After sailing through a string of earlier FDA approvals, Bristol-Myers Squibb’s Opdivo has been turned down by the agency for a particular form of melanoma.
Last week, the US regulator gave the thumbs-up to Opdivo (nivolumab) as a first-line, single-agent treatment for patients with ‘wild-type’ BRAF melanoma, a group that does not generally respond to treatment with BRAF inhibitors such as Roche’s Zelboraf (vemurafenib).
It has previously also approved the combination of Opdivo and BMS’ CTLA4 inhibitor Yervoy (ipilimumab) as a therapy for BRAF wild-type melanoma patients.

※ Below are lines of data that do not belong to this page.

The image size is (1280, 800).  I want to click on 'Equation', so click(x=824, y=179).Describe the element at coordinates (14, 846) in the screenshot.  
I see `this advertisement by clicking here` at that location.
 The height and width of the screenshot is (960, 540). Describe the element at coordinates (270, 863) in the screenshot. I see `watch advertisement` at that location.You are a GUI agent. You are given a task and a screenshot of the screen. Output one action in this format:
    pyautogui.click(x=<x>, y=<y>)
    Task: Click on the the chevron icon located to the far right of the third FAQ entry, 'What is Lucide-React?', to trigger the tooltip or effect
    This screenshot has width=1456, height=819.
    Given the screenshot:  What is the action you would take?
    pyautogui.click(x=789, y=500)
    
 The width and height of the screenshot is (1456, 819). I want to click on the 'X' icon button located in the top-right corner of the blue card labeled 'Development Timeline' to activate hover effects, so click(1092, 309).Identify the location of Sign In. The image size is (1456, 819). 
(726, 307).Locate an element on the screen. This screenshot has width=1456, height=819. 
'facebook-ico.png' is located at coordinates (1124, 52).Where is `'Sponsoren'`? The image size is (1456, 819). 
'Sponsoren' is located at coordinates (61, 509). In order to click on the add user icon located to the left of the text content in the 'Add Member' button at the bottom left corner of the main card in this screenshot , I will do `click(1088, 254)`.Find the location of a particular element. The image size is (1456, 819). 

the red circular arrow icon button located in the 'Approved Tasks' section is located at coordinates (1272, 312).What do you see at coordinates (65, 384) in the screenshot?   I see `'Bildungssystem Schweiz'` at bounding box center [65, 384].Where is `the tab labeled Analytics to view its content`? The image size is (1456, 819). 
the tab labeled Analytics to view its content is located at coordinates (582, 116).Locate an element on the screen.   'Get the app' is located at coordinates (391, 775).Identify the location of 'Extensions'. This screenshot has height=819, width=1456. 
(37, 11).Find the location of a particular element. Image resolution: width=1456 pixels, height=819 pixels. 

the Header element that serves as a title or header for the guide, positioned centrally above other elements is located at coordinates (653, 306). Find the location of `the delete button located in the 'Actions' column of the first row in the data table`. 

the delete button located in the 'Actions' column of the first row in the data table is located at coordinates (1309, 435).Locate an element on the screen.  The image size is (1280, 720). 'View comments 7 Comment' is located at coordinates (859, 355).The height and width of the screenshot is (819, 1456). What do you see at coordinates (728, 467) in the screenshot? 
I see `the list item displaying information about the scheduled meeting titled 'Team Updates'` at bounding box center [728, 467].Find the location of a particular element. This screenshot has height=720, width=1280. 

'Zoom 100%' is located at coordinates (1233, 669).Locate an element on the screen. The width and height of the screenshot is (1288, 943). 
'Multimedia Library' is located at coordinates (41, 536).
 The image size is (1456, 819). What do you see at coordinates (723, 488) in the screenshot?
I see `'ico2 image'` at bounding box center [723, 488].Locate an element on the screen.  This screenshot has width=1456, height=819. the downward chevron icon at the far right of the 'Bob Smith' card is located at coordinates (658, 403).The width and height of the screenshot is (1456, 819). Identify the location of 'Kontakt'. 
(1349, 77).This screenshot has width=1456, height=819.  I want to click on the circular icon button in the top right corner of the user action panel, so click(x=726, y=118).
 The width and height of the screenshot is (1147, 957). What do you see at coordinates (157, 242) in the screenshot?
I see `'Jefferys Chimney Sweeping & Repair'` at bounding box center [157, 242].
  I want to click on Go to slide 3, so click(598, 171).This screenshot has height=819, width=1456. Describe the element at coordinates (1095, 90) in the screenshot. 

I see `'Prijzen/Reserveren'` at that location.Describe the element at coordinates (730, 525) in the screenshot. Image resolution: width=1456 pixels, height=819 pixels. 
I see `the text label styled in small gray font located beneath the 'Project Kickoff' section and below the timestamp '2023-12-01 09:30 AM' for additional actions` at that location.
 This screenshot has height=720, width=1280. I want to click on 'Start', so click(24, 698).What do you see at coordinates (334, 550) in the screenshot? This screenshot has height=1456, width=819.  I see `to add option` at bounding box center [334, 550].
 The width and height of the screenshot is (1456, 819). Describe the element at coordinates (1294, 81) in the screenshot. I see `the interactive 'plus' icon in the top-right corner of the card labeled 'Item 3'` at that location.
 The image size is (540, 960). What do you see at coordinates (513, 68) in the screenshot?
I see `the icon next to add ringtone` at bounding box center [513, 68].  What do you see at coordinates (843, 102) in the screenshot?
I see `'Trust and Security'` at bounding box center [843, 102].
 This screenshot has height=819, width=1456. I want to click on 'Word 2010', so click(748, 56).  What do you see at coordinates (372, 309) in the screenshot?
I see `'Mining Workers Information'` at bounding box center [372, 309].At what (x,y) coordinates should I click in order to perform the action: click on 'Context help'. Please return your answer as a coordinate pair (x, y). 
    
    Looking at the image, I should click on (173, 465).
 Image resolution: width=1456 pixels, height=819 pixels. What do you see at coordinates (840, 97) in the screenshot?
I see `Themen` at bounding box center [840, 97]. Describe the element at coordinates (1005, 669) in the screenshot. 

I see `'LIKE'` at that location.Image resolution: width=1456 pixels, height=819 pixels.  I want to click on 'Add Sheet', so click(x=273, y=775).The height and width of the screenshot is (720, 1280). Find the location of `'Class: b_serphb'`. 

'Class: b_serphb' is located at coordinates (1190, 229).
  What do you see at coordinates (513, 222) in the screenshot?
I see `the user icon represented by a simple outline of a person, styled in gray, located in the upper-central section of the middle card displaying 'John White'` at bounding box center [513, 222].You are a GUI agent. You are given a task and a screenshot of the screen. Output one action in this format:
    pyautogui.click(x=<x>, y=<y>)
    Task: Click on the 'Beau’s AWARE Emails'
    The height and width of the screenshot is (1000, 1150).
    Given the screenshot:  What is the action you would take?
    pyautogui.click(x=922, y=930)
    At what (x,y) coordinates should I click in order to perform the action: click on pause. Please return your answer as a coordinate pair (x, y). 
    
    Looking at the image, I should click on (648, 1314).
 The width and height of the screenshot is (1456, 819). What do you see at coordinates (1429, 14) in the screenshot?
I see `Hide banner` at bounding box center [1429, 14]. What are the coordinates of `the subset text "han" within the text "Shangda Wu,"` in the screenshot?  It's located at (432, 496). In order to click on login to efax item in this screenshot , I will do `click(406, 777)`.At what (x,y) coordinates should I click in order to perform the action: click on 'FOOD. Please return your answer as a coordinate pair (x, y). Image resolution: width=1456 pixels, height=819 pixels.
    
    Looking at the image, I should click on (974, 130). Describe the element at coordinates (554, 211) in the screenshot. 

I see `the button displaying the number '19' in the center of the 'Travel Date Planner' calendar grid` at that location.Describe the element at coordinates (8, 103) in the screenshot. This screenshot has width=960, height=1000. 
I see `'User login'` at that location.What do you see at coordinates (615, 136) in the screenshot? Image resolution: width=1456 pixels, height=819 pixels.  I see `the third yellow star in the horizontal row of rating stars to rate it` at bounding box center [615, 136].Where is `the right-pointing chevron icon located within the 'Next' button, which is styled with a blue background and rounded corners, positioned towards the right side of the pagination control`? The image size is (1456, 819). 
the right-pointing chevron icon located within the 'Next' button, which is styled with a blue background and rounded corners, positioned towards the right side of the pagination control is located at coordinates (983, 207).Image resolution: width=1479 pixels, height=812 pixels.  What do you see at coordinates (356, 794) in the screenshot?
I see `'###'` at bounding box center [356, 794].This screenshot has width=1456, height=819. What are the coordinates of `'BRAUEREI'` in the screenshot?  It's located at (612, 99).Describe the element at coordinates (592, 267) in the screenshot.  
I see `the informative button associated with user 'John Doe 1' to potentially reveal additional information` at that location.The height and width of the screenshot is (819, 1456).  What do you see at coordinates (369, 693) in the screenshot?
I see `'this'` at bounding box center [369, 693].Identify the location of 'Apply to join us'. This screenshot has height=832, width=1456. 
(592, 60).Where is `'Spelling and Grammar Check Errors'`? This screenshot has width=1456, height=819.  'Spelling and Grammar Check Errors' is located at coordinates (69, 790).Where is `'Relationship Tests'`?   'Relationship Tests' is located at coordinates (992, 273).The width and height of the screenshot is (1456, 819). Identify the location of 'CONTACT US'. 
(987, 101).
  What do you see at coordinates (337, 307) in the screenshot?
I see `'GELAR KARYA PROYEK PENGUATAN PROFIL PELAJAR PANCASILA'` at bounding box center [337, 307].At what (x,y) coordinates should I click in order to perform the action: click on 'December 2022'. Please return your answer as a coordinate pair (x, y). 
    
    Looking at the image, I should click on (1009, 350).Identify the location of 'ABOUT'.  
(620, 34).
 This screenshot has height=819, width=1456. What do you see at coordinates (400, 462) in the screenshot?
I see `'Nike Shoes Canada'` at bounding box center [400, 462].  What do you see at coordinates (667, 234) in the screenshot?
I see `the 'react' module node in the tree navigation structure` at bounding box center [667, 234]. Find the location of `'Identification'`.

Now, the FDA says it needs additional information before it can approve Opdivo as a single-agent therapy in patients whose tumours test positive for BRAF V600 mutations. About 50% of all melanomas harbour BRAF mutations, and 90% of these are BRAF V600E.
In a statement, BMS said it is trying “to determine whether additional data, currently under review, adequately addresses these comments”.
The company has already submitted data from its CheckMate-067 trial evaluating Opdivo as a single agent and in combination and Yervoy in patients with previously-untreated advanced melanoma, which included patients with both wild type and BRAF V600-positive tumours.
Data from this study has already been submitted to the FDA as part of a dossier seeking to expand the label for Opdivo and the Opdivo/Yervoy combination in advanced melanoma, with an FDA action date of January 23, 2016.
The FDA response is the first setback for the product, which has amassed several FDA approvals in recent months that have propelled sales to $467m in the first nine months of the year, the bulk of that ($300m-plus) in the third quarter.
Any brake applied to the drug’s momentum in melanoma is likely to be overcome by Opdivo’s recent approval in renal cell carcinoma, an indication estimated to be worth at least $1bn in sales in its own right.